Older diabetic patients who withdraw from their normal social activities may be showing early signs of deteriorating health. Researchers found that among more than 5,200 people with diabetes, age 65 and older, those who said they had recently curtailed their leisure activities were more likely than others to die or develop a disability over the next two years. None of the study participants had any apparent disabilities at the outset, suggesting, the authors say, that a diabetic person’s withdrawal from social life may be one of the first signs of declining health.
Disability develops over time, lead study author Dr. Yong-Fang Kuo stated, and this study suggests “social disengagement” happens early in the process.
She and her colleagues at the University of Texas Medical Branch in Galveston report the findings in the July issue of the journal Diabetes Care.
For the study, the researcher analyzed data from a survey of Medicare managed care patients. They focused on results for 5,235 men and women who at the study’s start reported no problems with daily activities such as bathing, dressing and eating, and who gave complete survey data again two years later.
As part of the survey, participants were asked whether physical or emotional problems had caused them to cut back on their usual social activities in the past month. Kuo’s team found that those who had curbed their activities had a higher risk of dying or becoming disabled by the follow-up survey.
Overall, each 10-point increase in a participant’s social functioning score translated into an 18 percent lower risk of developing difficulties with daily tasks. A similar pattern emerged for the risk of dying, according to the report.
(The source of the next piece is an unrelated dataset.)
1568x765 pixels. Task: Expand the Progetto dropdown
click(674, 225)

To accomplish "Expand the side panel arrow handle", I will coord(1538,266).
These relationships persisted regardless of factors such as age, smoking habits and other health conditions like heart disease, stroke, arthritis and depression. According to the authors, this suggests that a drop-off in social activities might be a “forerunner” to loss of independence and premature death.
Kuo said older diabetic patients and their doctors can discuss any changes in social life as a way to catch declining health early on. These patients, she and her colleagues conclude, should then be treated vigorously for any modifiable physical or emotional health problems they may have. Diabetes Care, July 2004.